PROBLEM TO WORK ON
Taking the data below, please print only the lines from the line holding "706x1568 pixels. Task: Tap" to the line holding "The height and width of the screenshot is (450, 800).", inclusive, with pictures omitted.

- Opening Delimiter -

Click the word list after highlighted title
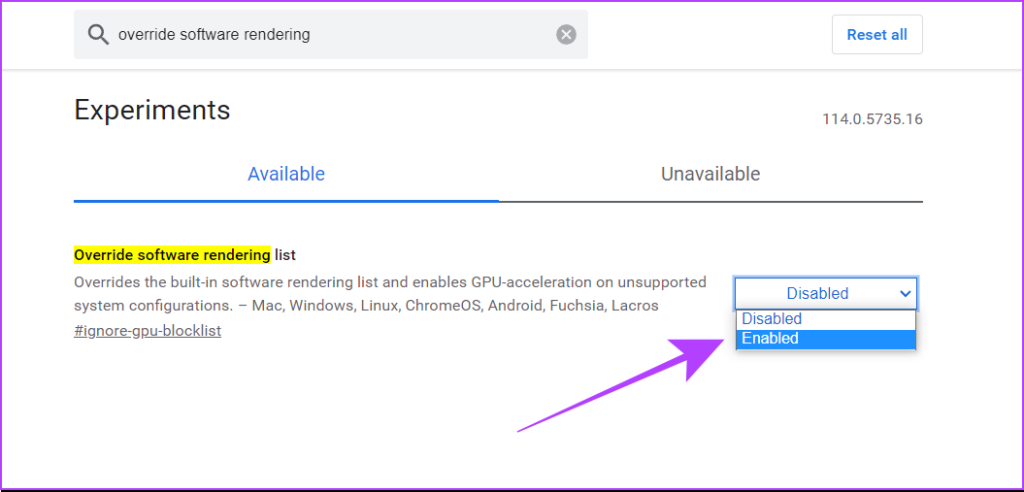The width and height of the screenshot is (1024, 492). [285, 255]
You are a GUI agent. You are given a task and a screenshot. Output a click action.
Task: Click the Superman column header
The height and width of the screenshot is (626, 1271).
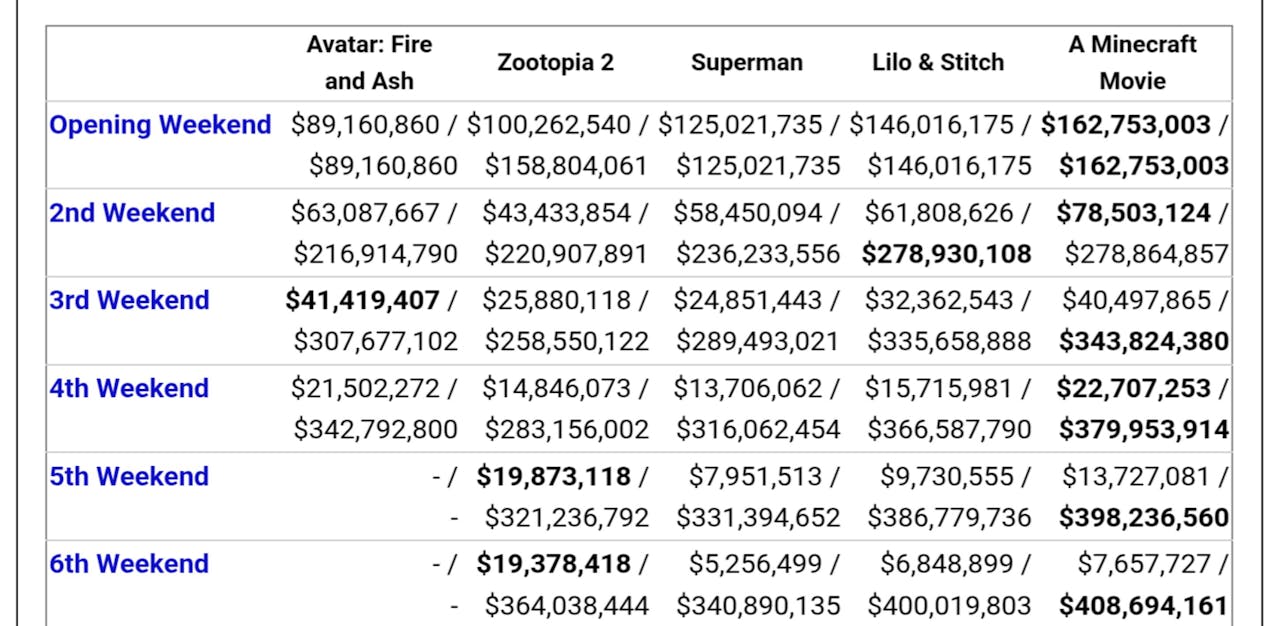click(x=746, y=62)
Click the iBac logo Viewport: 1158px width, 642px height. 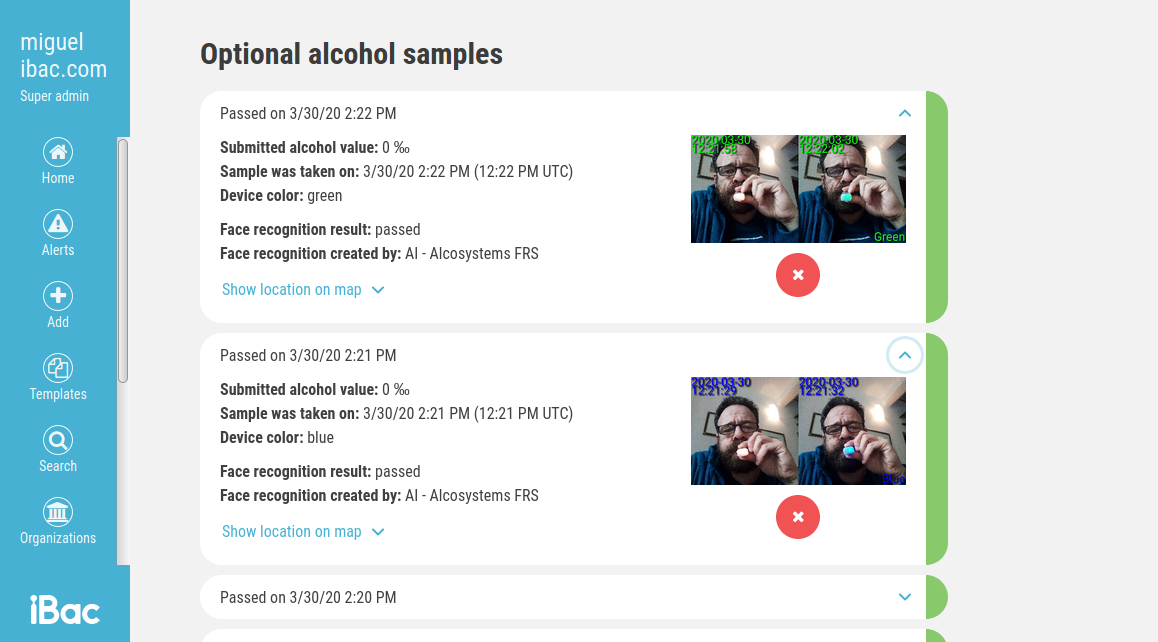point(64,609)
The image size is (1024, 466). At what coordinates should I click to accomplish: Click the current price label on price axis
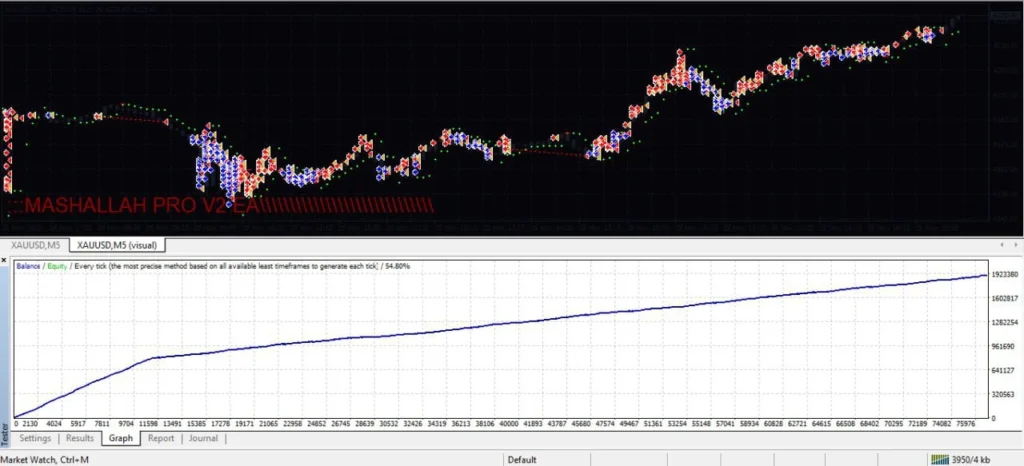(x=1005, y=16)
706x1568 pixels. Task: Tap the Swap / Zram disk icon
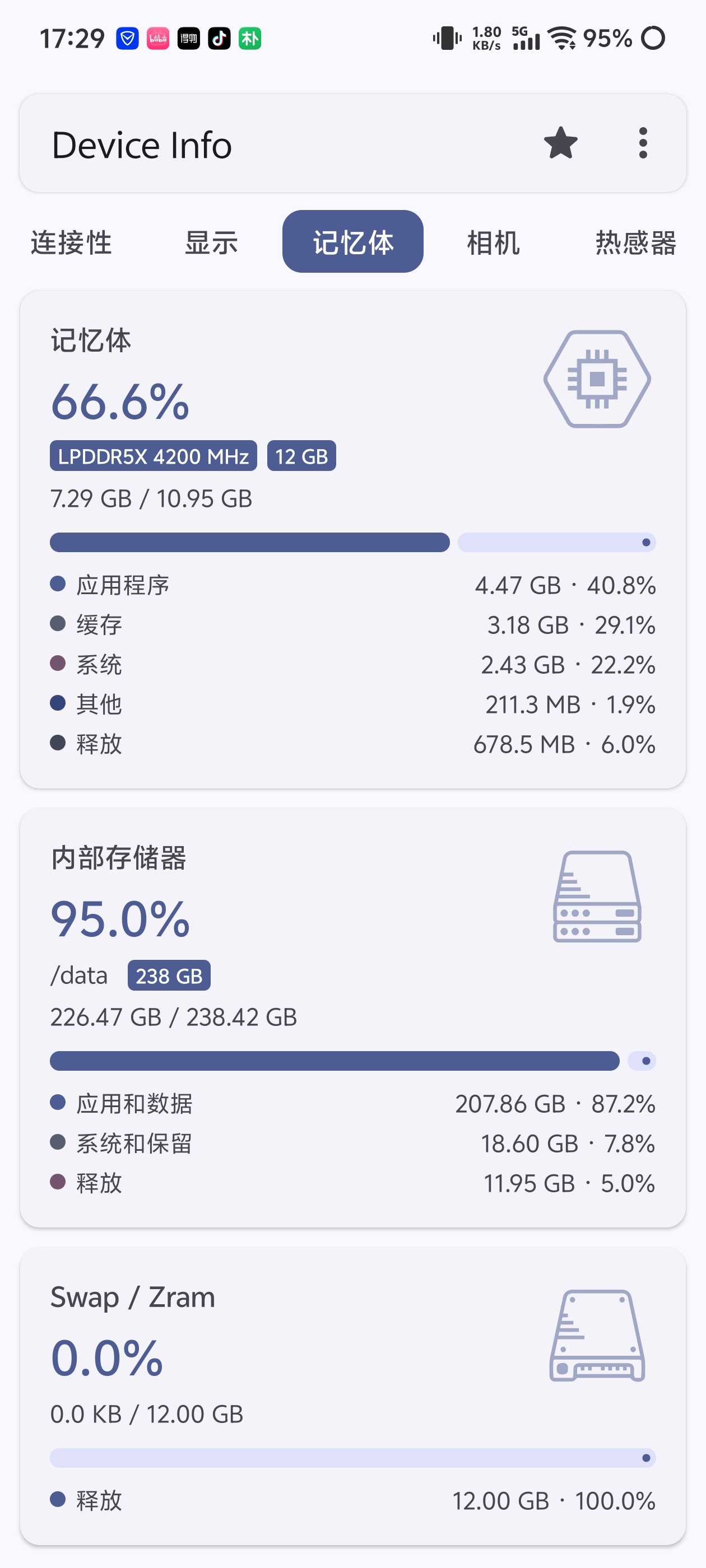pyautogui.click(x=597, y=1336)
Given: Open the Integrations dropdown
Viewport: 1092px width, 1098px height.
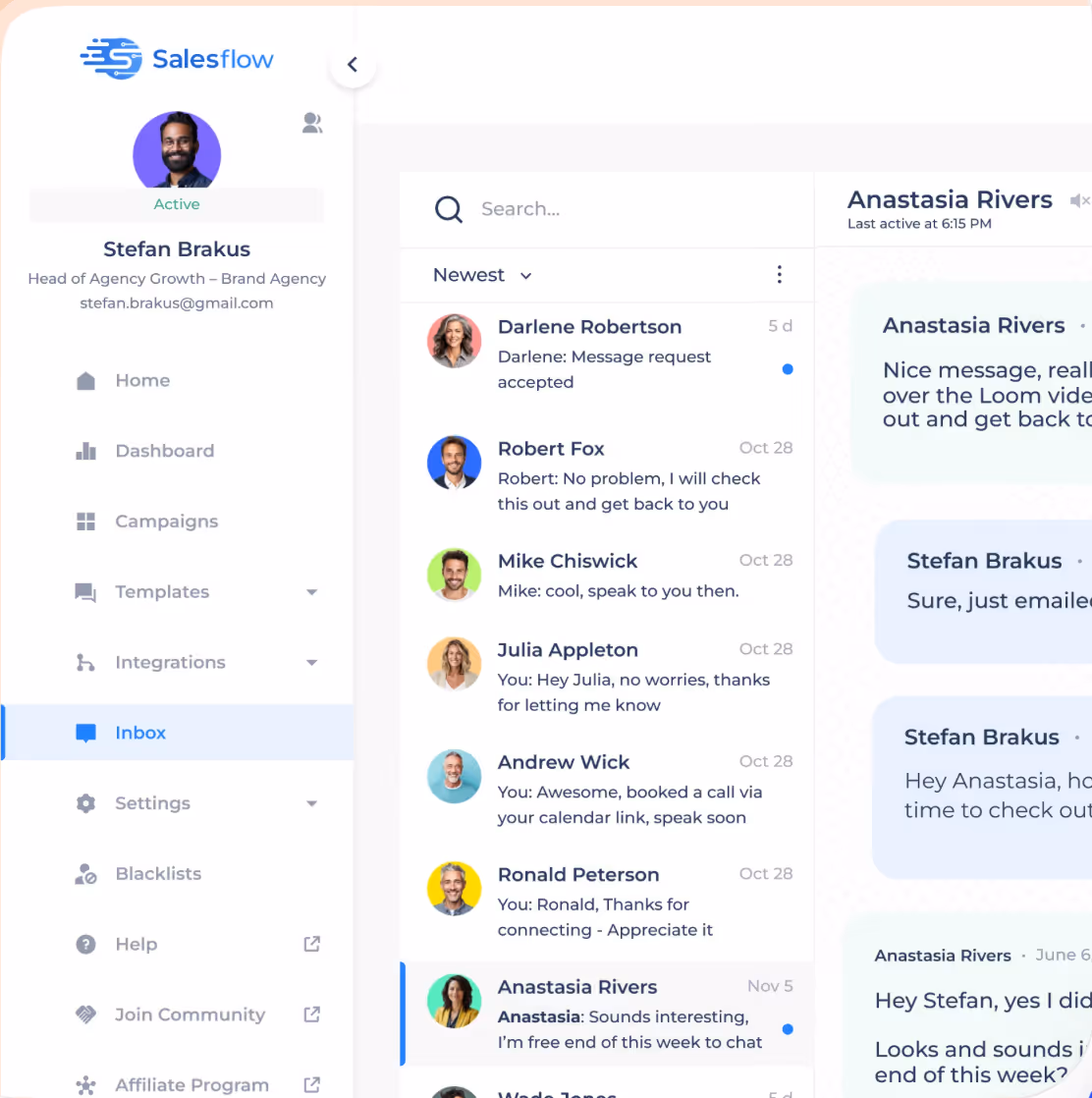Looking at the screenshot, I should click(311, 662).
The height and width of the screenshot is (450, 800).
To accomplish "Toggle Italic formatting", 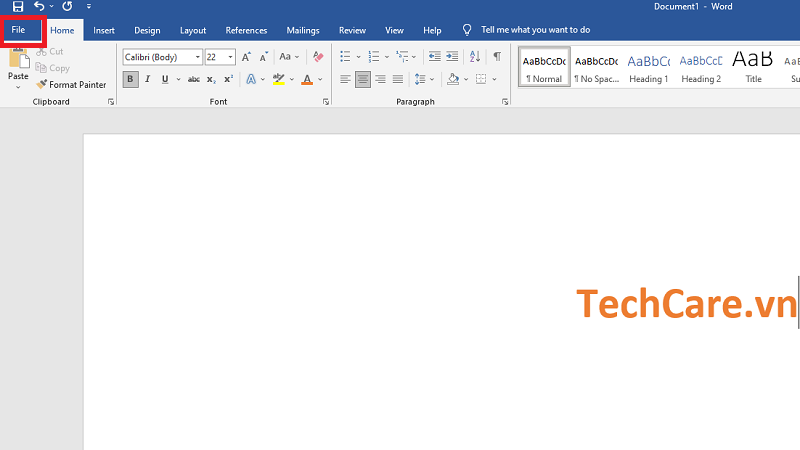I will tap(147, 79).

- Closing Delimiter -

SOLUTION TO THE EXERCISE
706x1568 pixels. Task: Tap the Swap / Zram disk icon
pyautogui.click(x=597, y=1336)
Given: Open the Integrations dropdown
Viewport: 1092px width, 1098px height.
Looking at the screenshot, I should click(311, 662).
The height and width of the screenshot is (450, 800).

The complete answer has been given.